As novas séries estão disponíveis nos mesmos canais digitais onde o IBC-Br tradicional já é publicado: na Tabela 1 dos Indicadores Econômicos Selecionados e no Sistema Gerenciador de Séries Temporais (SGS) do BC. Os metadados dessas séries também foram atualizados, trazendo detalhes sobre a metodologia, os ajustes sazonais aplicados e as referências técnicas utilizadas.

A metodologia do IBC-Br e de seus novos componentes tem como base o Sistema de Contas Nacionais (SCN) do Instituto Brasileiro de Geografia e Estatística (IBGE), embora o índice seja calculado com um conjunto mais limitado de dados. Por isso, o IBC-Br é considerado menos abrangente do que as Contas Nacionais Trimestrais (CNT), que seguem sendo a principal referência oficial de medição da atividade econômica no país.

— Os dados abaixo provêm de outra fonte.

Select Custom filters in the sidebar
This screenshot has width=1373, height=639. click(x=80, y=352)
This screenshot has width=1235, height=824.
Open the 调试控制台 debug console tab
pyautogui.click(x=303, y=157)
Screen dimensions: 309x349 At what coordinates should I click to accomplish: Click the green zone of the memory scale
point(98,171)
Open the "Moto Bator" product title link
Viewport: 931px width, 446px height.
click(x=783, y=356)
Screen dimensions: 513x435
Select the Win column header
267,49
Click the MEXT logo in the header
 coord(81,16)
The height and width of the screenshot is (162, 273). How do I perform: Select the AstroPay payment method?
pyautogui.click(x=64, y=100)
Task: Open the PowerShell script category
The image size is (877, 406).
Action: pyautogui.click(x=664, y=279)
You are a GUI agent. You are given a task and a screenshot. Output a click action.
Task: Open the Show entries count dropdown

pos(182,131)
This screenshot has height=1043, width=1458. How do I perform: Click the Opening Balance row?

Sabbadini também observou que, embora o IBC-Br seja uma aproximação da evolução do PIB, as diferenças entre ele e as séries das CNT tendem a ser mais significativas quando comparadas aos componentes setoriais.

Mesmo com essas limitações, o servidor destacou a relevância do IBC-Br como instrumento de acompanhamento econômico. “A publicação mensal do IBC-Br e de seus componentes, com frequência de aproximadamente 45 dias após o mês de referência, contribui para uma avaliação mais tempestiva da evolução da atividade econômica”, concluiu.

Com a nova estrutura de divulgação, o Banco Central amplia a transparência e oferece mais ferramentas para análise econômica, contribuindo para decisões de agentes públicos e privados. A expectativa é que a iniciativa fortaleça a compreensão dos movimentos econômicos de curto prazo em todo o país.